Blue Lattitudes by Tony Horowitz - I bought this book to read in Hawaii, but never finished it on my trip. Tony Horowitz is an amazing writer. I loved "Confederates in the Attic" and just knew I would love this book on Captain Cook. There is a Captain Cook monument in the town where my highschool is located on Kauai. Back when I was in highschool at Waimea, there was even some huge celebration on some anniversary of his landing and there were representatives from his birthplace in England there. It was such a big deal on my island that year.

2nd Chances by James Patterson - the man is an amazing storyteller. I couldn't put the book down and thoroughly enjoyed it.

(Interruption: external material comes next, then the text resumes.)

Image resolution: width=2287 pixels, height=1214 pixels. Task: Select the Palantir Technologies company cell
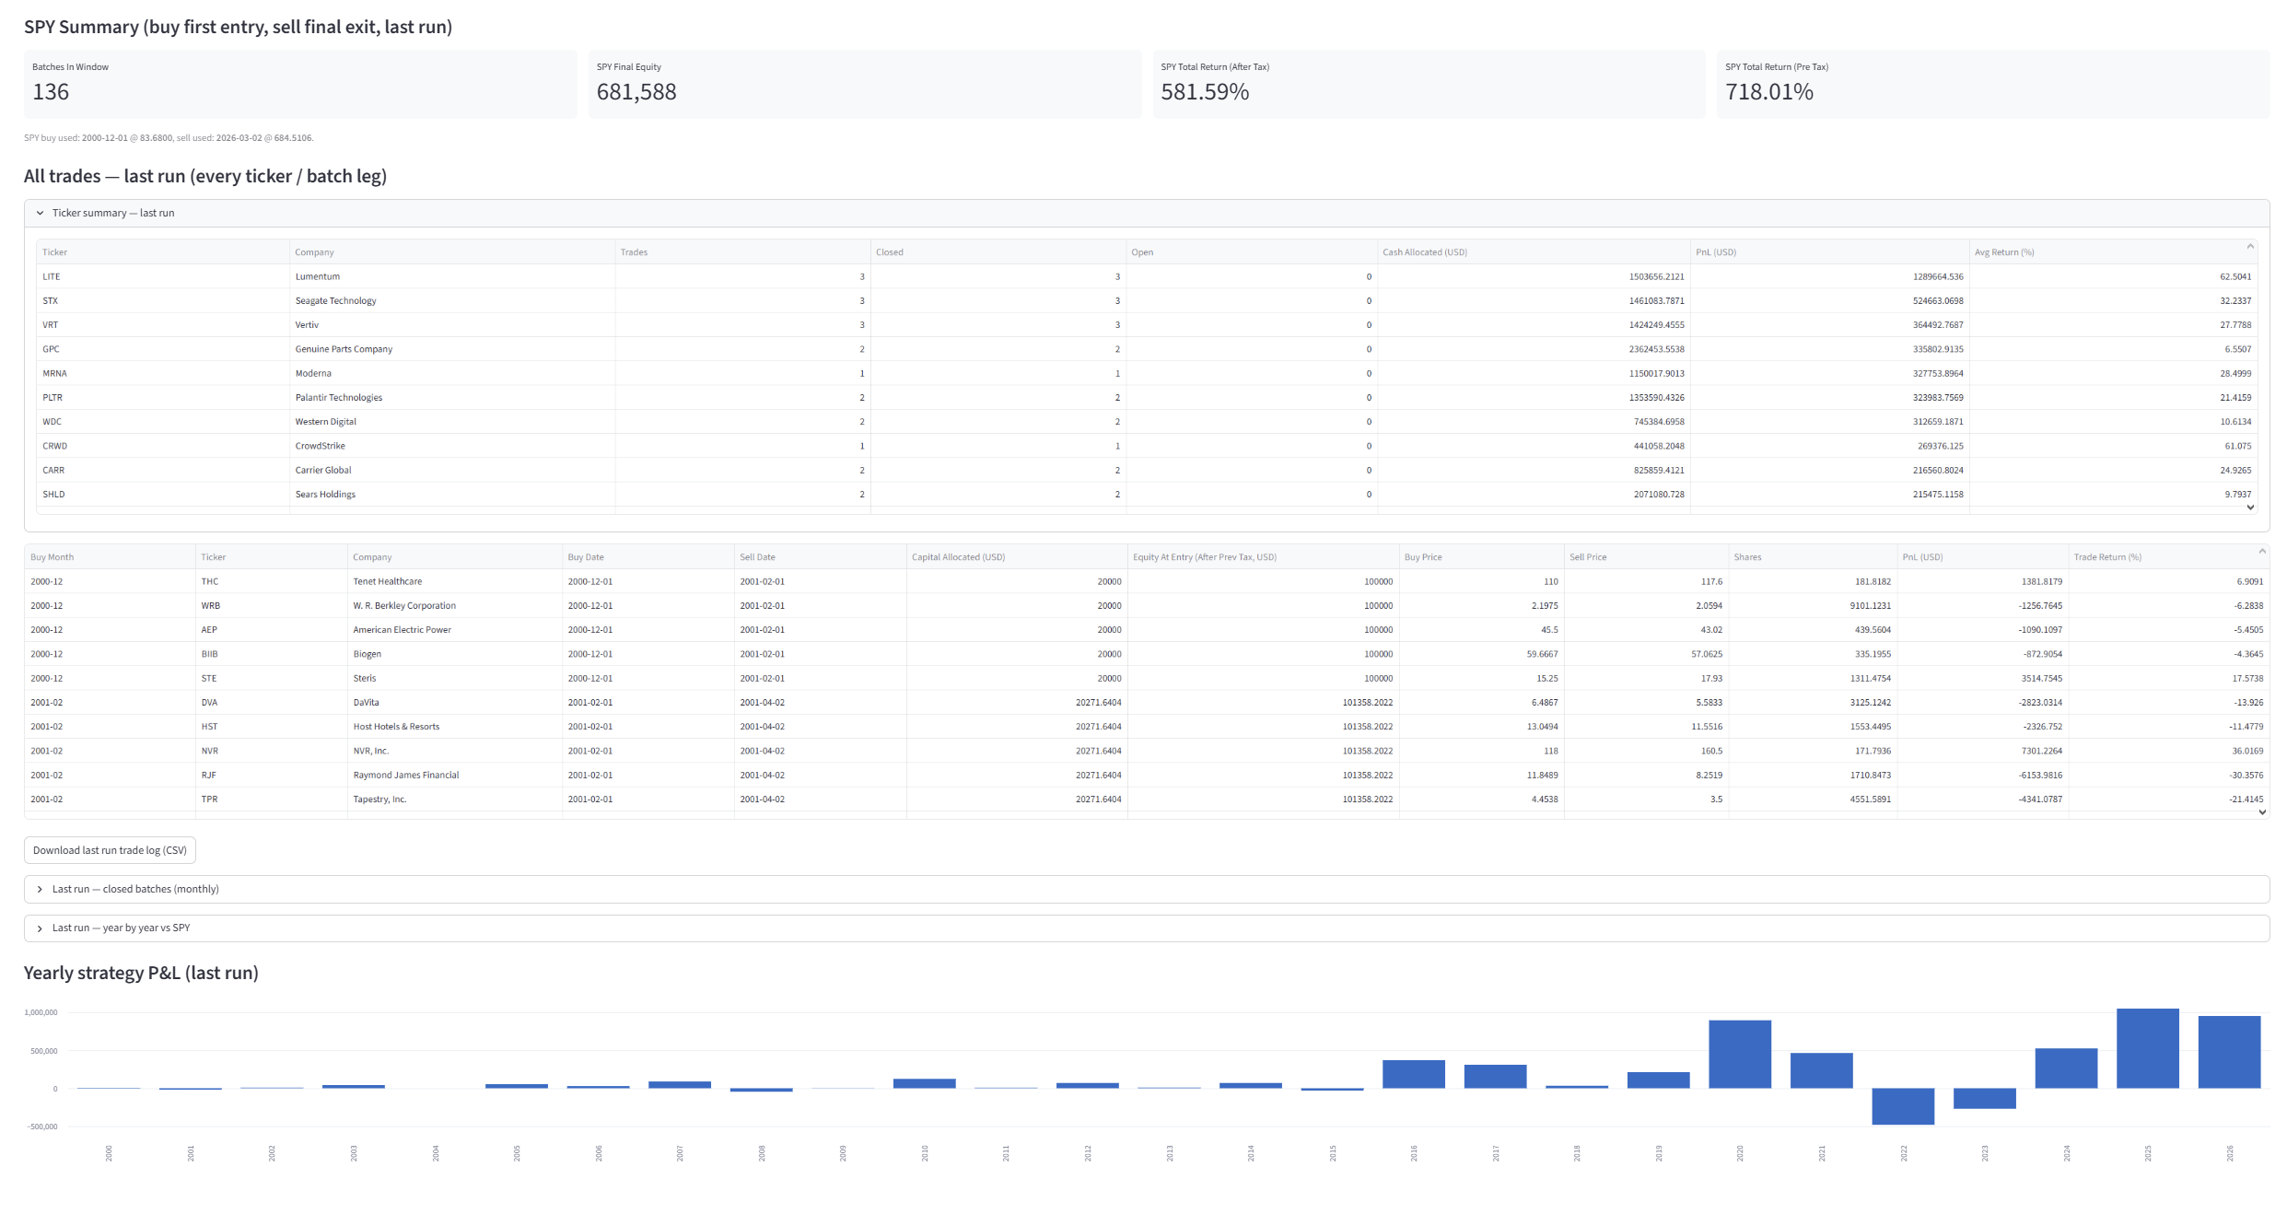pyautogui.click(x=338, y=398)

I love books that I can't put down. I don't normally like crime fiction, but I can see why his books sell very well.

The House of the Seven Gables by Nathaniel Hawthorne - this was an amazing book. I loved the way it was written and I loved the characters. The storyteller in the book had such a sense of humor. And much to my surprise, it was quite the romance! I was expecting more of a gothic horror novel, and I suppose it was, but it was also such a cute love story.

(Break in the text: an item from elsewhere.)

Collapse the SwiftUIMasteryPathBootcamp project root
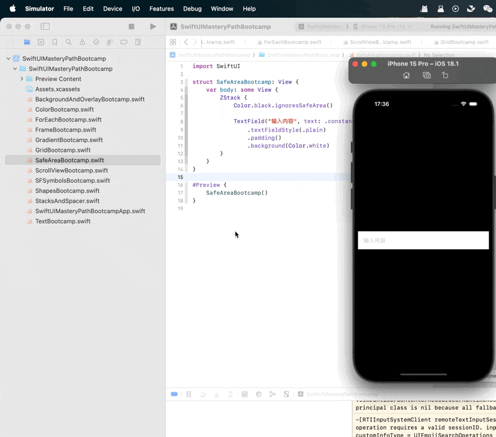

The Alchemist by Paul Coelho - J and M from my writing group recommended this book and they were so right - this is an amazing book. It is so spiritual and I am so relating to Santiago right now especially with regard to my writing, since I sincerely believe being a paid writer is my "personal legend". In the beginning of my writing journey, writing every day came so easily. It's called "beginner's luck" in the book. But these last two years have been pretty hard and I've had to struggle daily to have any enthusiasm to write. I know I lost my focus on my personal legend, having been consumed with my new job in 2003 and then trying to have a relationship. But I have been at my new job for two years now, and although I still do not have the relationships of my dreams, I found out in these last two years that my heart is still open and that if I balance my life I can still pursue my writing and still have a relationship.